任务:
(a) 请判断下列三项陈述是否与所给段落相符,逐项回答“是”或“否”,并原样引用段落中起决定作用的文字:(i) 字节串和字符串比较时若转换失败,会出现警告;(ii) 字节串和字符串比较时,字符串会被转换为字节串;(iii) 在示例中,sys.getdefaultencoding() 返回的是 'utf-8'。
(b) 根据所给段落,执行 s == str(u) 时抛出的是哪一种错误?

解释器和内存
字节串和字符串比较
>>> s = 'a'
>>> u = u'a'
>>> s == u
True
>>> s = '中'
>>> u = u'中'
>>> s == u
__main__:1: UnicodeWarning: Unicode equal comparison failed to convert both arguments to Unicode - interpreting them as being unequal
False
字节串和字符串比较时字节串会被转换为字符串,失败时会有警告,而且结果也不符合逻辑上相等的概念
字符串转字节串比较
>>> s = '中'
>>> u = u'中'
>>> s == str(u)
Traceback (most recent call last):
File "<stdin>", line 1, in <module>
UnicodeEncodeError: 'ascii' codec can't encode character u'\u4e2d' in position 0: ordinal not in range(128)
>>> map(lambda i: hex(ord(i)), u)
['0x4e2d']
>>> import sys
>>> sys.getdefaultencoding()
'ascii'
>>> sys.setdefaultencoding('utf-8')

已存数据:
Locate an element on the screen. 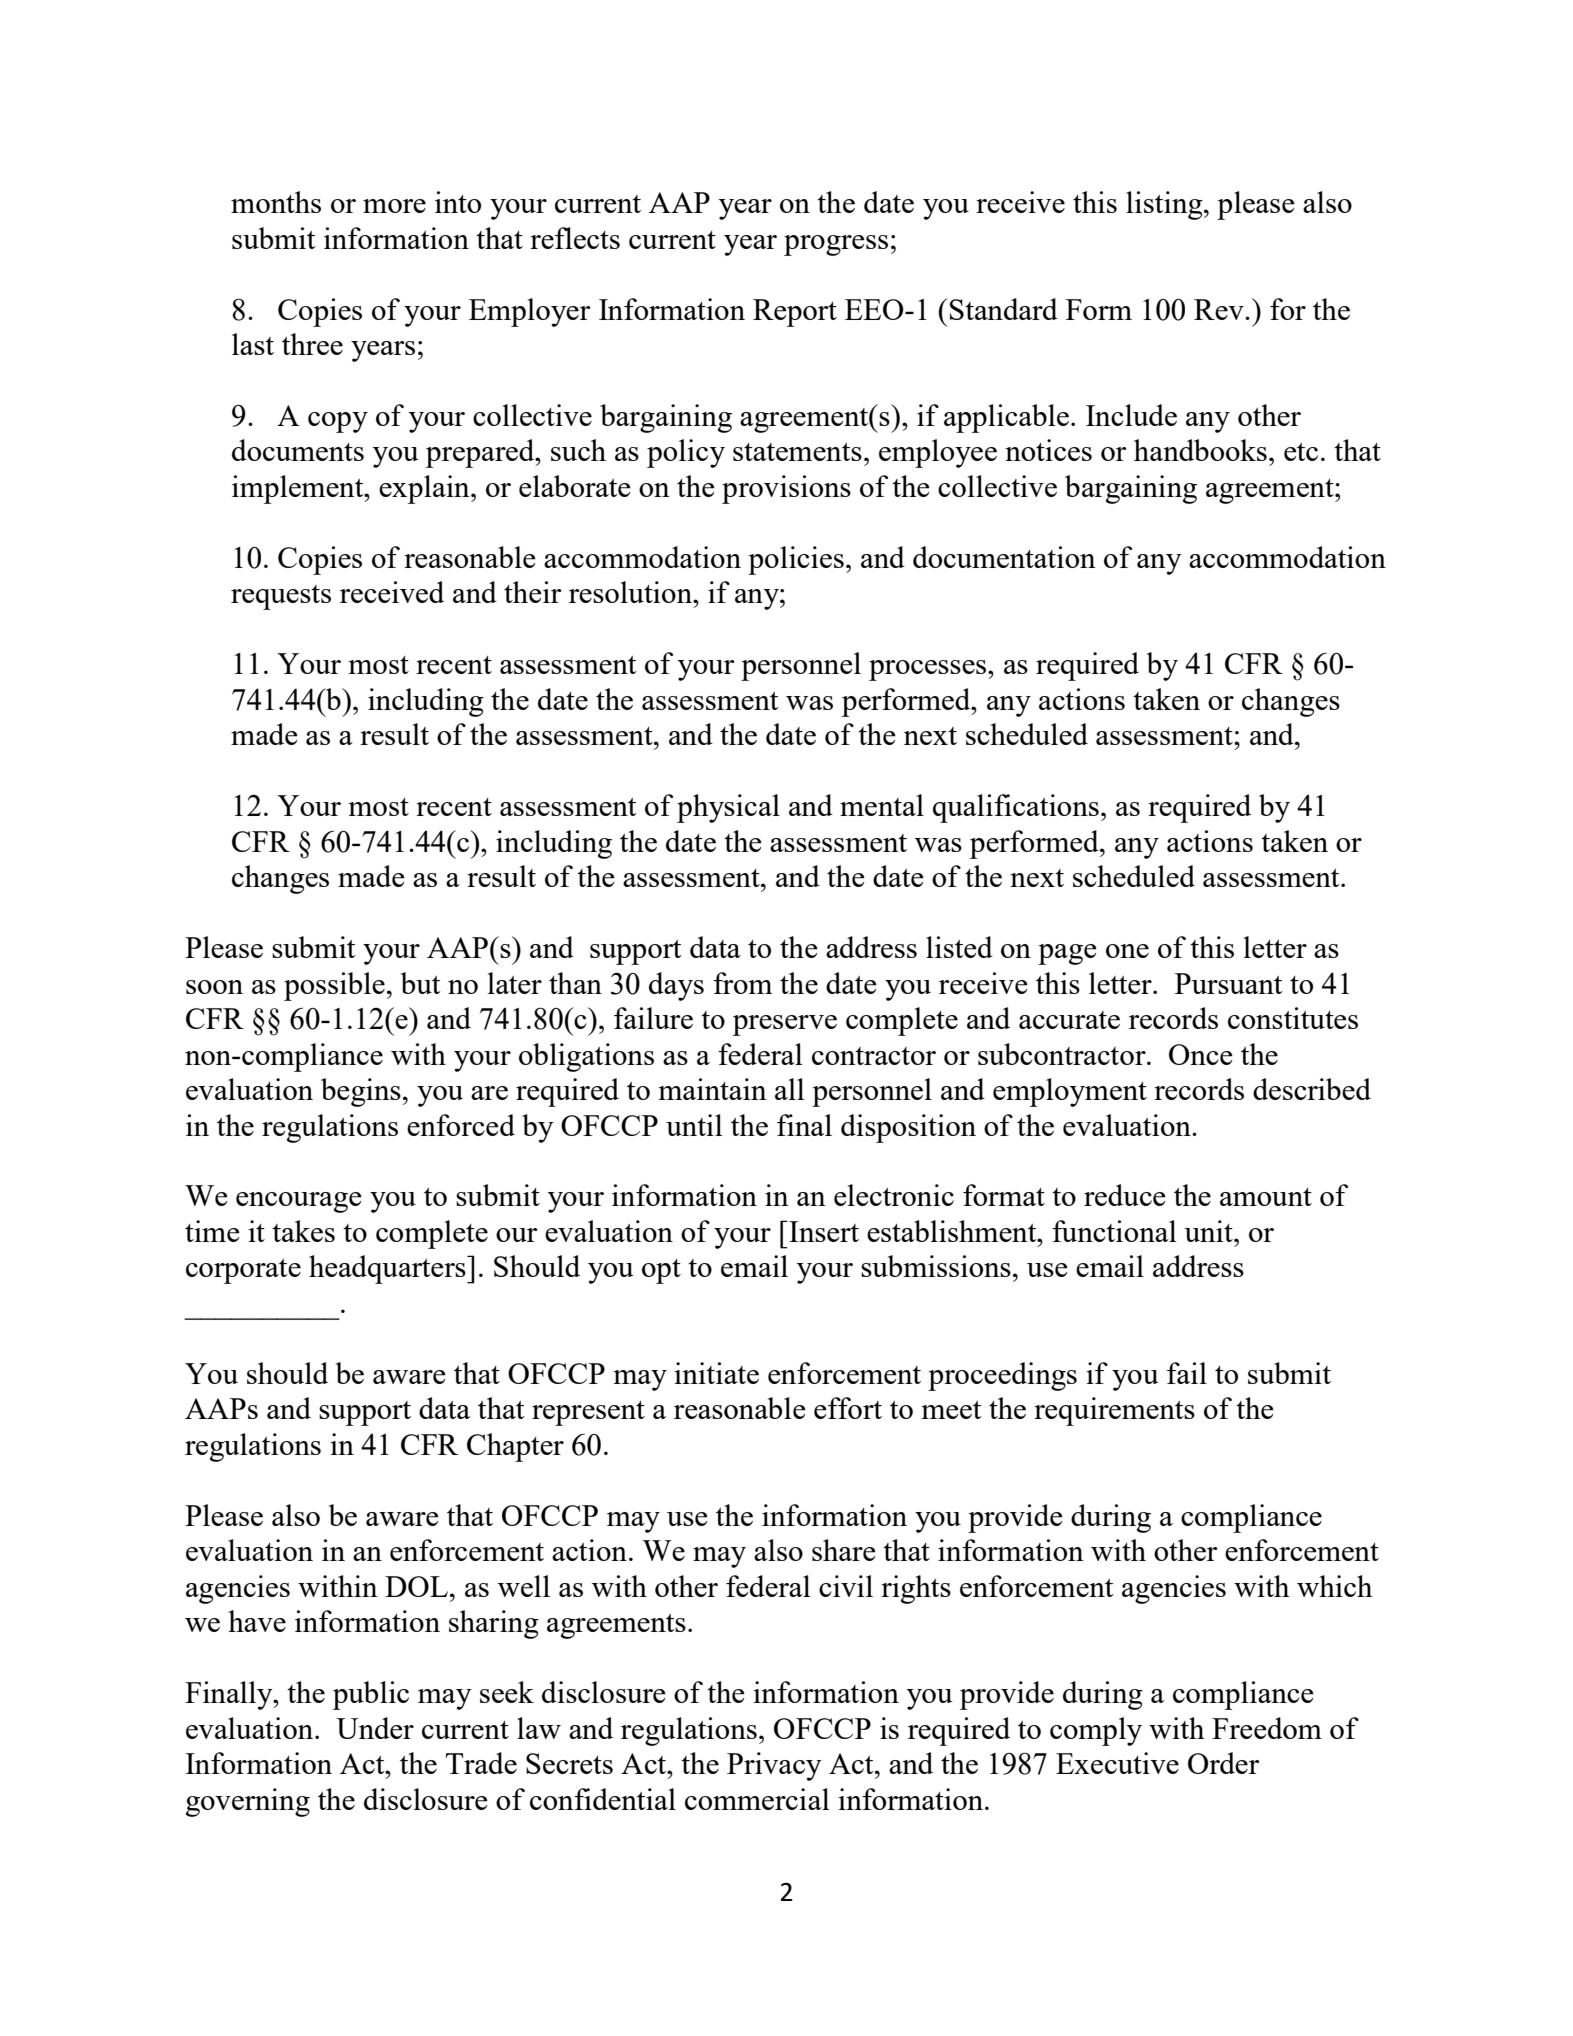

各题答案:
(a)
(i) 是。“失败时会有警告”
(ii) 否。“字节串和字符串比较时字节串会被转换为字符串”
(iii) 否。“'ascii'”

(b) UnicodeEncodeError。